# Finally got myself a fire salamander



## LizardFTI (Dec 2, 2006)

Hey everyone,

after all the help I got in here a year or so ago when I expressed interested in getting back into amphibians, I have finally got myself a fire salamander, tho I think s/he looks a little overweight.

I will get some pictures of it (yet unnamed) later today when I get back home, but I just wanted to share my excitement with you all.

Thank you so much to everyone who helped me back when I was first considering them.


>^..^< Elizabeth


----------



## LizardFTI (Dec 2, 2006)

Here s/he is:

















Now, *I* think he shouldnt be anywhere near this chunky judging by all the photos i've seen of these, but I could be wrong as I havent ever had one of these before. Might it be a pregnant she?
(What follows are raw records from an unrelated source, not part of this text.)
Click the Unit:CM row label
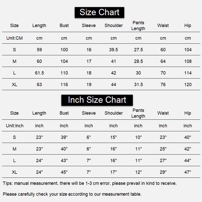202x202 pixels. point(14,38)
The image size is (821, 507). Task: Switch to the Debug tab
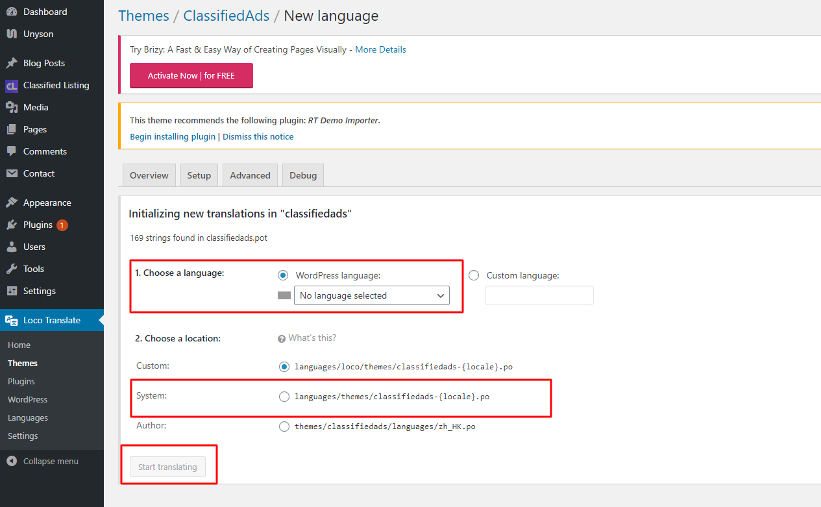303,175
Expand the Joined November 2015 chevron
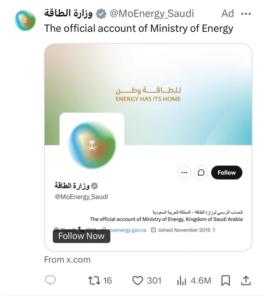 [x=214, y=230]
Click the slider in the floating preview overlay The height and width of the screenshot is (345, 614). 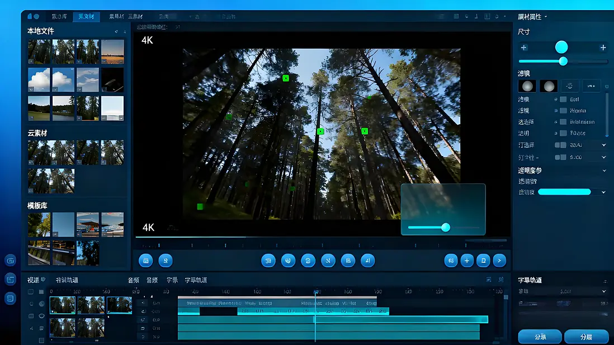[446, 227]
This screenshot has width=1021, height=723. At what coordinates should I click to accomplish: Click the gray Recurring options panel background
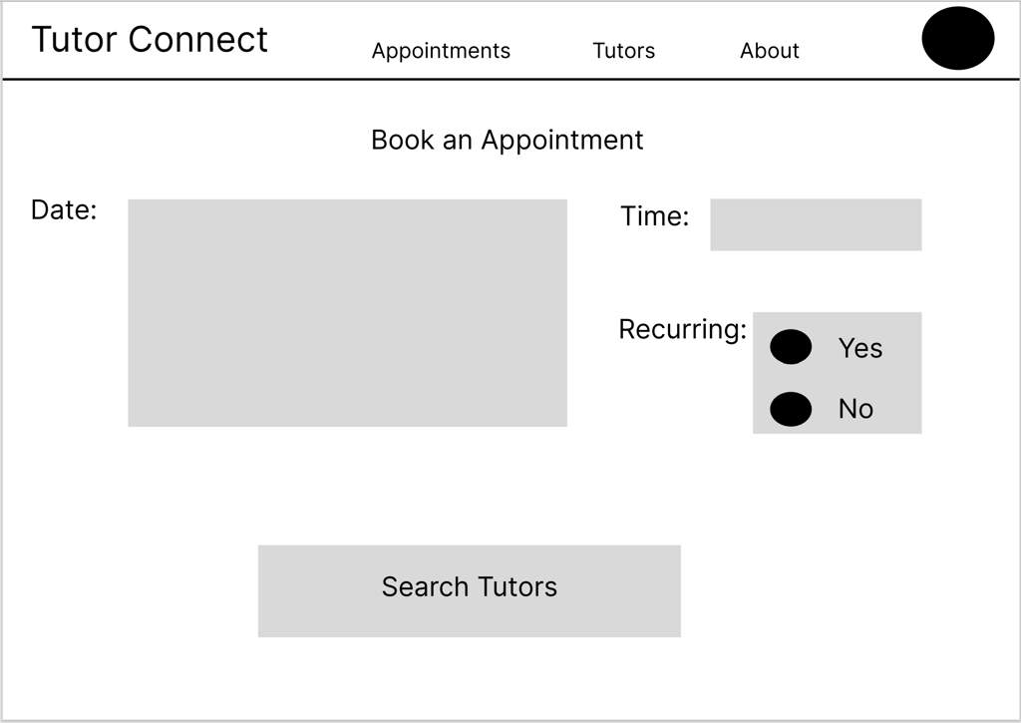click(897, 379)
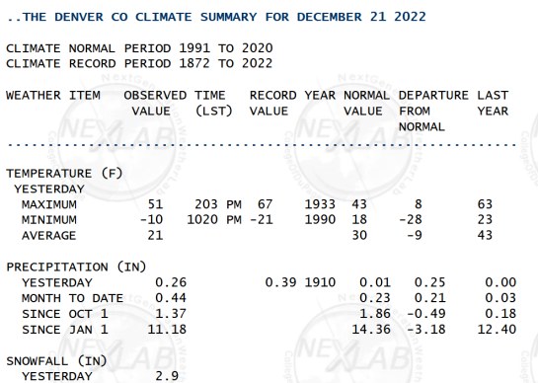Click the TEMPERATURE (F) section heading
Image resolution: width=538 pixels, height=383 pixels.
point(64,174)
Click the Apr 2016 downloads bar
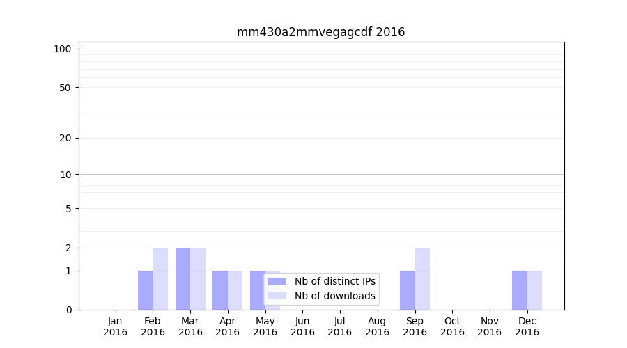 pyautogui.click(x=235, y=290)
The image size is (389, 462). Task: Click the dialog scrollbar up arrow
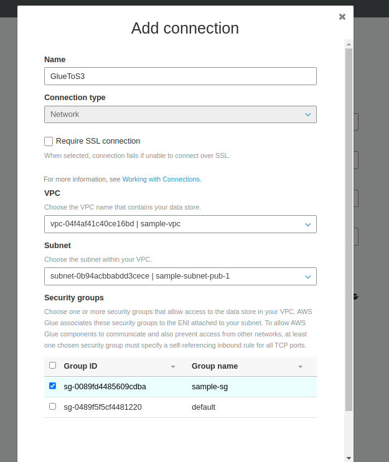(349, 44)
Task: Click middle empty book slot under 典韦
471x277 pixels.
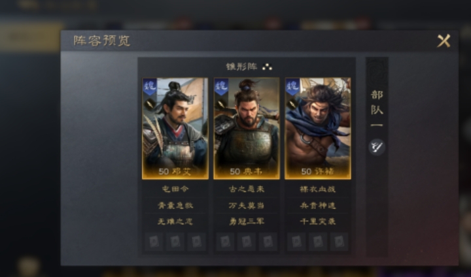Action: tap(247, 242)
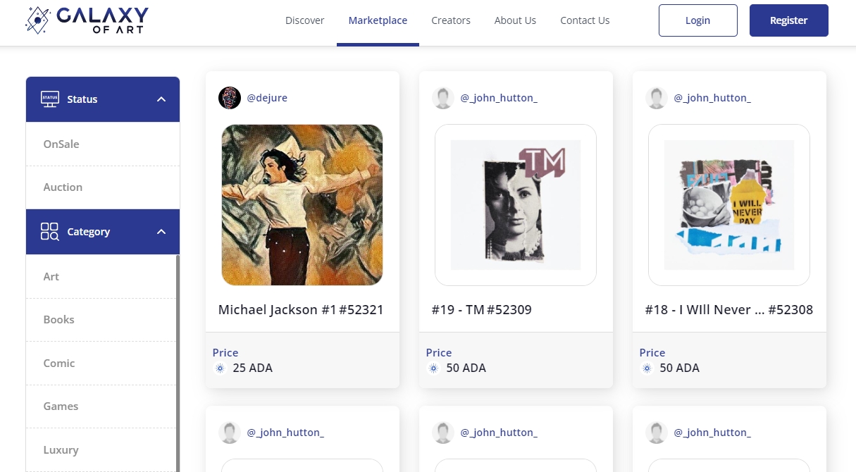The height and width of the screenshot is (472, 856).
Task: Click the Cardano coin icon beside 25 ADA
Action: 219,368
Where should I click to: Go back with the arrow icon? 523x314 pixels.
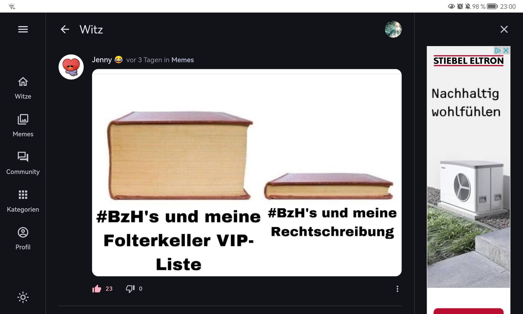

Or do I just need to put it on a diet?

If someone could please advise I would be most greatful as I really want him to be happy and healthy ^_^

Thanks again!


>^..^< Elizabeth


----------



## morg (Jul 20, 2007)

looks like you may have a gravid female there? although that isnt a certainty:whistling2:
my female S s terrestris swell like balloons when carrying young

morg


----------



## LizardFTI (Dec 2, 2006)

morg said:


> looks like you may have a gravid female there? although that isnt a certainty:whistling2:
> my female S s terrestris swell like balloons when carrying young
> 
> morg


If it is gravid, how long do they usually gestate for? How long ago would it have to have been mated? I will get in touch with the gentleman I got it from and see if he has any history (he hadnt had it long himself). 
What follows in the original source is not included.